When we got to the hospital I had to drink this charcoal shake thing, it was really disgusting to drink. it made me vomit a few times then I fell asleep. When I woke up I saw my adopted mom there, I started to cry, it wasn’t a sad cry though.. it was a happy cry, I was so glad to see her. She stayed with me until I had to leave the hospital. The first three days were bad because I couldn’t leave my bed cause I was on suicide watch. I could only leave the bed to go to the wash-room. I was there for 5 days.
Now I have lost the most important person in my life, she gave up on me. I don’t know what I’ll do when she moves, I’ll be so lost. She made me realise what I was doing with my life. She was always there for me when I needed someone to talk to but now she’s gone.
11 comments
hey darling, the fact you have surivived so much tells me you are pretty strong so thats one positive. If yiu ever want or need to talk please feel free ~ just add my nicname here to 389@gmail.com or if u prefer 389@hotmail.com.

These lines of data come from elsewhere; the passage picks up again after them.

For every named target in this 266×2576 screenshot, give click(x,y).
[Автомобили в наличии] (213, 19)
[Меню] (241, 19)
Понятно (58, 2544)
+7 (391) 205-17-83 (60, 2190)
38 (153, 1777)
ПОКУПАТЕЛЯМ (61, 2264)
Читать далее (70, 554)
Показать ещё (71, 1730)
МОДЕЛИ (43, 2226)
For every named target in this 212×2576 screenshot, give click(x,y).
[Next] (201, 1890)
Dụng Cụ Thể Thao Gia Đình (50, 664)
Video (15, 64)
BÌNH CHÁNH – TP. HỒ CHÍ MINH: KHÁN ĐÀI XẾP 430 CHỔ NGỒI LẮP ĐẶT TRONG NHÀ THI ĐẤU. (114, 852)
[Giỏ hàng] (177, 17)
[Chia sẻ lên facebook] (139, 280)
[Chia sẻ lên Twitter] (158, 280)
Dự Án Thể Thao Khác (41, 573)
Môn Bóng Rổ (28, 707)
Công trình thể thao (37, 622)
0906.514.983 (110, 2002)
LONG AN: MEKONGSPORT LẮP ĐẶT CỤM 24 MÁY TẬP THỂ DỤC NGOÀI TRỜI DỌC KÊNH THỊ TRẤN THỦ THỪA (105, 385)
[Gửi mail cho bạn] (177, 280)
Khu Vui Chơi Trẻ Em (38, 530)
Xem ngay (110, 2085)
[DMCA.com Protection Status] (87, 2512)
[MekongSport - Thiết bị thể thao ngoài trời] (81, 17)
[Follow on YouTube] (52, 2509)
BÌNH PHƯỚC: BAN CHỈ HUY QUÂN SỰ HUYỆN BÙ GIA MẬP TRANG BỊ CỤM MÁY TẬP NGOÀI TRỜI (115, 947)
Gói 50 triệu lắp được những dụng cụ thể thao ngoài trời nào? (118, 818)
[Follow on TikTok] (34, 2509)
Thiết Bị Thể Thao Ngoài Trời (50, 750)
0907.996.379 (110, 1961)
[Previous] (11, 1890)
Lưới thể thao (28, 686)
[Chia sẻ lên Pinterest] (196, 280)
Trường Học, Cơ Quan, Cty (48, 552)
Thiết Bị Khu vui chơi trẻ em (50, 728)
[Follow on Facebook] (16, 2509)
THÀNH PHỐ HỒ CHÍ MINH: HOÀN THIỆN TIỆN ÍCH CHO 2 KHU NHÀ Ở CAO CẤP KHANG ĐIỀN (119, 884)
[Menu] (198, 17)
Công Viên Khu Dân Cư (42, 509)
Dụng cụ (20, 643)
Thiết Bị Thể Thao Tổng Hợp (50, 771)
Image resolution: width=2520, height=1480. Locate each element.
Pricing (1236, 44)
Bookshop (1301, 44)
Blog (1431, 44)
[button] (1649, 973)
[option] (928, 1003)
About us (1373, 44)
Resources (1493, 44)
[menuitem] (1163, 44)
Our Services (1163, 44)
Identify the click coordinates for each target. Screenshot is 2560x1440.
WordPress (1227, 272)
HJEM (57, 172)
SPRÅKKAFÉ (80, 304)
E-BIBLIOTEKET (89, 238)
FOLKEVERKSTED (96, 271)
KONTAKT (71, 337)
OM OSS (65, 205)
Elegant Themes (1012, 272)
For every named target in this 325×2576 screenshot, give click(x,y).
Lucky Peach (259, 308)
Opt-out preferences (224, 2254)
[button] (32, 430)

Hope you are well in the meantime.
Take care.
Ad Astra.
hey darling, the fact you have surivived so much tells me you are pretty strong so thats one positive. If yiu ever want or need to talk please feel free ~ just add my nicname here to 389@gmail or if u prefer 389@hotmail
Hope you are well in the meantime.
Take care.
Ad Astra.
Losing someone that means the world to you is one of the hardest and most difficult pains that anyone will ever go through, and until someone goes through that, they can’t relate. The negative experiences that you had undergone at such an age were very scarring, and those are wounds that will never go away, mentally and emotionally. I wish I could give you a hug right now, because you seem to need that comfort more than anything. Battling with alcoholism and addiction of any sort is one of the hardest things to break, because it offers such a synthetic type of comfort that is really relieving, at the time; and the problem with those addictions is that it’s only a temporary fix, not a permanent one, you constantly need to go and search for the next big fix, and that’s a constant sturggle, and it takes a strong person to get over the many mountains that come along with getting past addiction. I am here for you, I want you to be able to talk to me and vent about whatever may be on your mind, you’re at such a crucial age in life, and one of the hardest ages to overcome challenges, sometimes we all just need someone to be there for us and talk to us whenever we’re having a horrible day, and even to talk to about the good things that happen to us. Please, feel free to contact me if you ever get bored or down and need someone to talk to when you’re at those weak points, I’m only an email away. Take care– here’s my email: amanda_paris333@hotmail.com
I’m 15 too. I would love to help you and give you someone to talk to. You can email me at blushingbirdy@gmail.com if you want to.
Thanks.
I Appreciate The Offer.
Wait.. I Can Add You On Email?
You sure can. either gemail or hotmail. I always use the same hotmail addy for msn.
Take Care
please check this out, http://www.facebook.com/#!/1canmakechange
i love what you wrote and maybe we can add some your writing to the project
-v
i ment love but just i know what your going through and if you share your story more, people will realize hey…we are not alone.
You can definitely add me on email. 🙂
Itsonlythestart, I Checked Out The Sight. Yes You Can Add My Writing To The Project.